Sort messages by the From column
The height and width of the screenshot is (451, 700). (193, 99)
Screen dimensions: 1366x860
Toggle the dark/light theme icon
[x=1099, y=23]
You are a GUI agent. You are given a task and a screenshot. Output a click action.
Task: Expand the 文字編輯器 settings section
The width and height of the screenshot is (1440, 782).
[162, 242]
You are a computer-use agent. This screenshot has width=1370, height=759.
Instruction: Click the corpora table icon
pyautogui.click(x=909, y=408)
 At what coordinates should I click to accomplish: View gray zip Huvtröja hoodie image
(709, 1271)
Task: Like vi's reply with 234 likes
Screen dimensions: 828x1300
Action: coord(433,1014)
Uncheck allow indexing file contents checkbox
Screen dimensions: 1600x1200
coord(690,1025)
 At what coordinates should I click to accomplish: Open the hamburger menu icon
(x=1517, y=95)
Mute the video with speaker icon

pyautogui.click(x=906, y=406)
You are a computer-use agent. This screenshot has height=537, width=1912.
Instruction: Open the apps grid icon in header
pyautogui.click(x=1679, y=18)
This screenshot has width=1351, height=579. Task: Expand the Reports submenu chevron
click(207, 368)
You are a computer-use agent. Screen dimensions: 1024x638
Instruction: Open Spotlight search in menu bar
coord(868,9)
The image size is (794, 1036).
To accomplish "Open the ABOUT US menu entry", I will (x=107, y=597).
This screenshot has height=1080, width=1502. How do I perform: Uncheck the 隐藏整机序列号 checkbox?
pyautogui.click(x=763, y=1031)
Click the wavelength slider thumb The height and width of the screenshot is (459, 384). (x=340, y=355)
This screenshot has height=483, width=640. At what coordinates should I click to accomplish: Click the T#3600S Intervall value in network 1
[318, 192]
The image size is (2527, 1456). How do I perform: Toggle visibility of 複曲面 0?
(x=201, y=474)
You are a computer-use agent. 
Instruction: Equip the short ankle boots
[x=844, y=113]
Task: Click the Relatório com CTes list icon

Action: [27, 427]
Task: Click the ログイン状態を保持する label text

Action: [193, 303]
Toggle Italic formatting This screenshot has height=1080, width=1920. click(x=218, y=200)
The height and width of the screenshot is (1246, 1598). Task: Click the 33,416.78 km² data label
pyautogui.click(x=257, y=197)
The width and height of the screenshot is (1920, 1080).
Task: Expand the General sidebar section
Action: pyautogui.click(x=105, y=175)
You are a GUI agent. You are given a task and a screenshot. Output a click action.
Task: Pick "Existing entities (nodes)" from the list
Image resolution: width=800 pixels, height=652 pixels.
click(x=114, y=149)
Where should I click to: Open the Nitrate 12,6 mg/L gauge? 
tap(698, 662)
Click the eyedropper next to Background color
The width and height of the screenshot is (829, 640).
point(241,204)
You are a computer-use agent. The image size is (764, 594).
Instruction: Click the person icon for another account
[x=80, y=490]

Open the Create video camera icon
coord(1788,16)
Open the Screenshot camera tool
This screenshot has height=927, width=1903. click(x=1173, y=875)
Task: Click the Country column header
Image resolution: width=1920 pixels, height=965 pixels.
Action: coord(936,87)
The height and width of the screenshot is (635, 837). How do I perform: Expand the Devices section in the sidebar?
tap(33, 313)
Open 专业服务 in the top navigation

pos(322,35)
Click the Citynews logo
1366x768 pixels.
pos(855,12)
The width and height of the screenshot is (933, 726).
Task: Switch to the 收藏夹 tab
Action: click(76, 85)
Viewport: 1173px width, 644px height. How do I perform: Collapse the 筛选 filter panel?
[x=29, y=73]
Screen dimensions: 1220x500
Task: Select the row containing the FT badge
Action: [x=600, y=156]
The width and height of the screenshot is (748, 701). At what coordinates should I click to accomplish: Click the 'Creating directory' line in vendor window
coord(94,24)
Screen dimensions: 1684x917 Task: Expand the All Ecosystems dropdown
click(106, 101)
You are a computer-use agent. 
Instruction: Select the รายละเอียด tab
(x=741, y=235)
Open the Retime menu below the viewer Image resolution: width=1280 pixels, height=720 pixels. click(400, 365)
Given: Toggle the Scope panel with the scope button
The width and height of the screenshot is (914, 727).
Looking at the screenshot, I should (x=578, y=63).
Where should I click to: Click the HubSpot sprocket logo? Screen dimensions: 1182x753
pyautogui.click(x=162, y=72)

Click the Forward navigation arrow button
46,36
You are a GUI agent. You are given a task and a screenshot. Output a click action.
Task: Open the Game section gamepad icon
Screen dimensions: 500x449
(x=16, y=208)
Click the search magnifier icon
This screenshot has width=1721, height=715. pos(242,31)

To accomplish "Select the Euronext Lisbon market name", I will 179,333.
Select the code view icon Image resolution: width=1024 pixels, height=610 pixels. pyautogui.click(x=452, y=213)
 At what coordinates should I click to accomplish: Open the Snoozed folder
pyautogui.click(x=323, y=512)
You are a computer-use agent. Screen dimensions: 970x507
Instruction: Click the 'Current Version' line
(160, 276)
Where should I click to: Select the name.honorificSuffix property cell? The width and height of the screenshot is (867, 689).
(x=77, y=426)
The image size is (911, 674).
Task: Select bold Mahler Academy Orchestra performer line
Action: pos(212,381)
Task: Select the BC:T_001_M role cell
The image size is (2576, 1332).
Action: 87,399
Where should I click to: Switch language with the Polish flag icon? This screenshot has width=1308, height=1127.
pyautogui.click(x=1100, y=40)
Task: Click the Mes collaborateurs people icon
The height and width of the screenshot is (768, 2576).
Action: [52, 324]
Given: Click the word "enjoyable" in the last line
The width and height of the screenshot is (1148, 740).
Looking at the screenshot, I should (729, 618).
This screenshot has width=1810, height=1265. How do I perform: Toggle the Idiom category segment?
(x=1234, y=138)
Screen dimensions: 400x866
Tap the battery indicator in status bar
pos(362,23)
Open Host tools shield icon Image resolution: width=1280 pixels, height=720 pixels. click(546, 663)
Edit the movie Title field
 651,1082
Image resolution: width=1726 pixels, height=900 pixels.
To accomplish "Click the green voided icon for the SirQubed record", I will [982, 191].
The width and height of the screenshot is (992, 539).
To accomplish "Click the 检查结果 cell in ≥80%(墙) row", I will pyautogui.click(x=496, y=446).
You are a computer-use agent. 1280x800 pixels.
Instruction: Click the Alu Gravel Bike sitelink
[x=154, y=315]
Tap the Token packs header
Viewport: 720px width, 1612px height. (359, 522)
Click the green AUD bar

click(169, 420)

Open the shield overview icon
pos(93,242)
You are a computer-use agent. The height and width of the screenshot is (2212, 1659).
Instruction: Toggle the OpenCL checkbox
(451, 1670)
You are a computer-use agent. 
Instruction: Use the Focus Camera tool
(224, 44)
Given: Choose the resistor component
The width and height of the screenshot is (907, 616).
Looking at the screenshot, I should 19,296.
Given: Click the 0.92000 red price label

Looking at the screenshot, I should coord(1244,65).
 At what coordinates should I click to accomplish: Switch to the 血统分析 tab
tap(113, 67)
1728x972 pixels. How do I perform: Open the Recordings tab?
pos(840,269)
....
### Requirements
Reproduce the listing above verbatim, from its first line through its last.

### Solution to this task
Sort messages by the From column
The height and width of the screenshot is (451, 700). (193, 99)
Screen dimensions: 1366x860
Toggle the dark/light theme icon
[x=1099, y=23]
You are a GUI agent. You are given a task and a screenshot. Output a click action.
Task: Expand the 文字編輯器 settings section
The width and height of the screenshot is (1440, 782).
[162, 242]
You are a computer-use agent. This screenshot has width=1370, height=759.
Instruction: Click the corpora table icon
pyautogui.click(x=909, y=408)
 At what coordinates should I click to accomplish: View gray zip Huvtröja hoodie image
(709, 1271)
Task: Like vi's reply with 234 likes
Screen dimensions: 828x1300
Action: coord(433,1014)
Uncheck allow indexing file contents checkbox
Screen dimensions: 1600x1200
coord(690,1025)
 At what coordinates should I click to accomplish: Open the hamburger menu icon
(x=1517, y=95)
Mute the video with speaker icon

pyautogui.click(x=906, y=406)
You are a computer-use agent. This screenshot has height=537, width=1912.
Instruction: Open the apps grid icon in header
pyautogui.click(x=1679, y=18)
This screenshot has width=1351, height=579. Task: Expand the Reports submenu chevron
click(207, 368)
You are a computer-use agent. Screen dimensions: 1024x638
Instruction: Open Spotlight search in menu bar
coord(868,9)
The image size is (794, 1036).
To accomplish "Open the ABOUT US menu entry", I will (x=107, y=597).
This screenshot has height=1080, width=1502. How do I perform: Uncheck the 隐藏整机序列号 checkbox?
pyautogui.click(x=763, y=1031)
Click the wavelength slider thumb The height and width of the screenshot is (459, 384). (x=340, y=355)
This screenshot has height=483, width=640. At what coordinates should I click to accomplish: Click the T#3600S Intervall value in network 1
[318, 192]
The image size is (2527, 1456). How do I perform: Toggle visibility of 複曲面 0?
(x=201, y=474)
You are a computer-use agent. 
Instruction: Equip the short ankle boots
[x=844, y=113]
Task: Click the Relatório com CTes list icon

Action: [27, 427]
Task: Click the ログイン状態を保持する label text

Action: [193, 303]
Toggle Italic formatting This screenshot has height=1080, width=1920. click(x=218, y=200)
The height and width of the screenshot is (1246, 1598). Task: Click the 33,416.78 km² data label
pyautogui.click(x=257, y=197)
The width and height of the screenshot is (1920, 1080).
Task: Expand the General sidebar section
Action: pyautogui.click(x=105, y=175)
You are a GUI agent. You are given a task and a screenshot. Output a click action.
Task: Pick "Existing entities (nodes)" from the list
Image resolution: width=800 pixels, height=652 pixels.
click(x=114, y=149)
Where should I click to: Open the Nitrate 12,6 mg/L gauge? 
tap(698, 662)
Click the eyedropper next to Background color
The width and height of the screenshot is (829, 640).
point(241,204)
You are a computer-use agent. The image size is (764, 594).
Instruction: Click the person icon for another account
[x=80, y=490]

Open the Create video camera icon
coord(1788,16)
Open the Screenshot camera tool
This screenshot has height=927, width=1903. click(x=1173, y=875)
Task: Click the Country column header
Image resolution: width=1920 pixels, height=965 pixels.
Action: coord(936,87)
The height and width of the screenshot is (635, 837). How do I perform: Expand the Devices section in the sidebar?
tap(33, 313)
Open 专业服务 in the top navigation

pos(322,35)
Click the Citynews logo
1366x768 pixels.
pos(855,12)
The width and height of the screenshot is (933, 726).
Task: Switch to the 收藏夹 tab
Action: click(76, 85)
Viewport: 1173px width, 644px height. How do I perform: Collapse the 筛选 filter panel?
[x=29, y=73]
Screen dimensions: 1220x500
Task: Select the row containing the FT badge
Action: [x=600, y=156]
The width and height of the screenshot is (748, 701). At what coordinates should I click to accomplish: Click the 'Creating directory' line in vendor window
coord(94,24)
Screen dimensions: 1684x917 Task: Expand the All Ecosystems dropdown
click(106, 101)
You are a computer-use agent. 
Instruction: Select the รายละเอียด tab
(x=741, y=235)
Open the Retime menu below the viewer Image resolution: width=1280 pixels, height=720 pixels. click(400, 365)
Given: Toggle the Scope panel with the scope button
The width and height of the screenshot is (914, 727).
Looking at the screenshot, I should (x=578, y=63).
Where should I click to: Click the HubSpot sprocket logo? Screen dimensions: 1182x753
pyautogui.click(x=162, y=72)

Click the Forward navigation arrow button
46,36
You are a GUI agent. You are given a task and a screenshot. Output a click action.
Task: Open the Game section gamepad icon
Screen dimensions: 500x449
(x=16, y=208)
Click the search magnifier icon
This screenshot has width=1721, height=715. pos(242,31)

To accomplish "Select the Euronext Lisbon market name", I will 179,333.
Select the code view icon Image resolution: width=1024 pixels, height=610 pixels. pyautogui.click(x=452, y=213)
 At what coordinates should I click to accomplish: Open the Snoozed folder
pyautogui.click(x=323, y=512)
You are a computer-use agent. Screen dimensions: 970x507
Instruction: Click the 'Current Version' line
(160, 276)
Where should I click to: Select the name.honorificSuffix property cell? The width and height of the screenshot is (867, 689).
(x=77, y=426)
The image size is (911, 674).
Task: Select bold Mahler Academy Orchestra performer line
Action: pos(212,381)
Task: Select the BC:T_001_M role cell
The image size is (2576, 1332).
Action: 87,399
Where should I click to: Switch language with the Polish flag icon? This screenshot has width=1308, height=1127.
pyautogui.click(x=1100, y=40)
Task: Click the Mes collaborateurs people icon
The height and width of the screenshot is (768, 2576).
Action: [52, 324]
Given: Click the word "enjoyable" in the last line
The width and height of the screenshot is (1148, 740).
Looking at the screenshot, I should (729, 618).
This screenshot has width=1810, height=1265. How do I perform: Toggle the Idiom category segment?
(x=1234, y=138)
Screen dimensions: 400x866
Tap the battery indicator in status bar
pos(362,23)
Open Host tools shield icon Image resolution: width=1280 pixels, height=720 pixels. click(546, 663)
Edit the movie Title field
 651,1082
Image resolution: width=1726 pixels, height=900 pixels.
To accomplish "Click the green voided icon for the SirQubed record", I will [982, 191].
The width and height of the screenshot is (992, 539).
To accomplish "Click the 检查结果 cell in ≥80%(墙) row", I will pyautogui.click(x=496, y=446).
You are a computer-use agent. 1280x800 pixels.
Instruction: Click the Alu Gravel Bike sitelink
[x=154, y=315]
Tap the Token packs header
Viewport: 720px width, 1612px height. (359, 522)
Click the green AUD bar

click(169, 420)

Open the shield overview icon
pos(93,242)
You are a computer-use agent. The height and width of the screenshot is (2212, 1659).
Instruction: Toggle the OpenCL checkbox
(451, 1670)
You are a computer-use agent. 
Instruction: Use the Focus Camera tool
(224, 44)
Given: Choose the resistor component
The width and height of the screenshot is (907, 616).
Looking at the screenshot, I should 19,296.
Given: Click the 0.92000 red price label

Looking at the screenshot, I should coord(1244,65).
 At what coordinates should I click to accomplish: Switch to the 血统分析 tab
tap(113, 67)
1728x972 pixels. How do I perform: Open the Recordings tab?
pos(840,269)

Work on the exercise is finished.